Australia Have It All To Do To Qualify Automatically for Qatar

In 2001, Australia beat American Samoa 31-0 in a World Cup qualifier for the tournament that was to be held in Japan and South Korea the following year. It remains a record scoreline and was further proof if any were needed, that the Socceroos had outgrown the Oceania Football Confederation. By the time the next World Cup kicked off in Germany in 2006, Australia had swapped Oceania for the Asian Football Confederation.

The motivation was twofold. First, it would help to grow the game in Australia, a country where soccer competes for attention with cricket, rugby, and Aussie rules football. Fans of the sport would be able to watch the national team lock horns with the likes of Japan, Iran, South Korea, and China on a regular basis. Australia would compete in the Asian Cup and its club sides would represent the country in the Asian Champions League.

Secondly, it would make the national team stronger. Australia were never going to improve when most of their time was spent playing against the likes of Tahiti, Fiji, and Tonga. Even New Zealand, the current heavyweights in Oceania, is rarely a match for their larger neighbor. Australia have undoubtedly gotten better since they joined Asia.
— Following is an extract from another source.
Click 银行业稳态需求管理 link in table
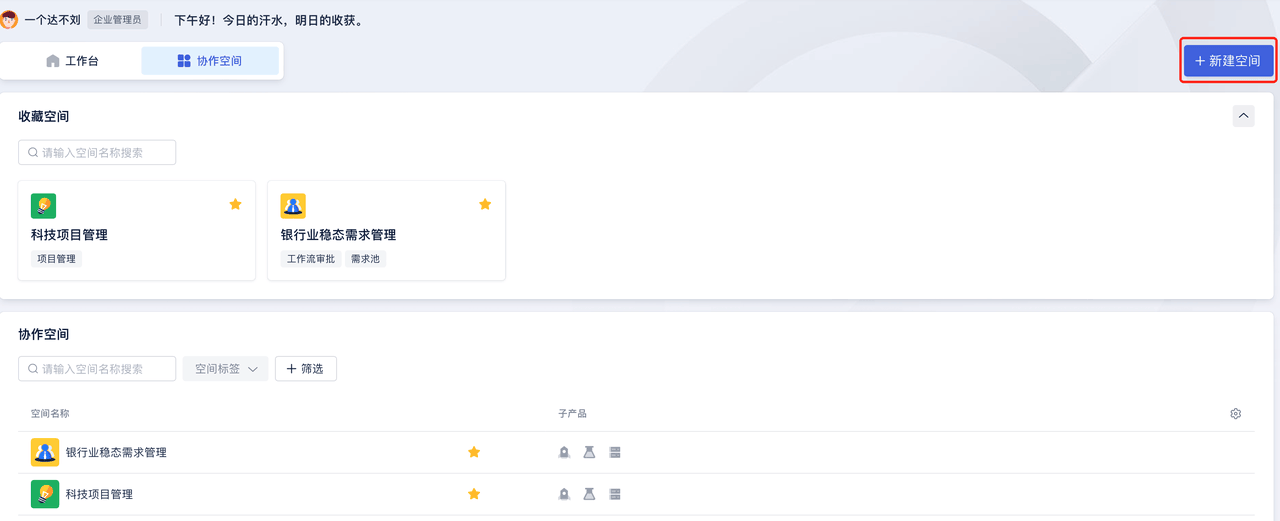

The qualification has also become easier. While previously Australia was virtually guaranteed a place in the intercontinental play-offs, they had to overcome a strong South American side to qualify.

Now they can compete for one of four automatic spots in Asia. There is work to do this time around, though: going into the final two rounds of fixtures, Australia are three points adrift of the top two (two teams each from Group A and Group B qualify automatically). As well as facing second-placed Japan on Thursday, they will take on group leaders Saudi Arabia next week. Graham Arnold’s side is up against it.

Unseeded Austria Rely on Nations League To Reach Playoffs

Whereas Wales qualified for the playoffs by finishing second in their group, Austria has made it this far by virtue of their showing in the 2020/21 Nations League.

Franco Foda’s side only managed a fourth-place finish in Group F, finishing behind Denmark, Scotland, and Israel. They won just one of their six meetings with those opponents, but the fact they beat Norway to the top spot in their most recent Nations League group has given Austria a second bite of the cherry.

Their chances of making it to Qatar depend on which version of Das Team shows up. Austria played beneath themselves in qualifying, and they struggled for consistency at last summer’s European Championship. Austria was disappointing in a 2-0 loss to the Netherlands, much improved in a 1-0 victory over Ukraine, and unfortunate to lose in the round of 16 to eventual winners Italy.

Austria certainly have the quality to beat Wales, but they must also play with the sort of organization and cohesion that has at times eluded them under Foda.

David Alaba will be key, but it is still unclear where exactly he will play: at the start of Euro 2020 he was curiously deployed at the heart of the back three, before later being moved to left-back. If Austria are to qualify for their first World Cup since 1998, they will need Alaba to be at his brilliant best.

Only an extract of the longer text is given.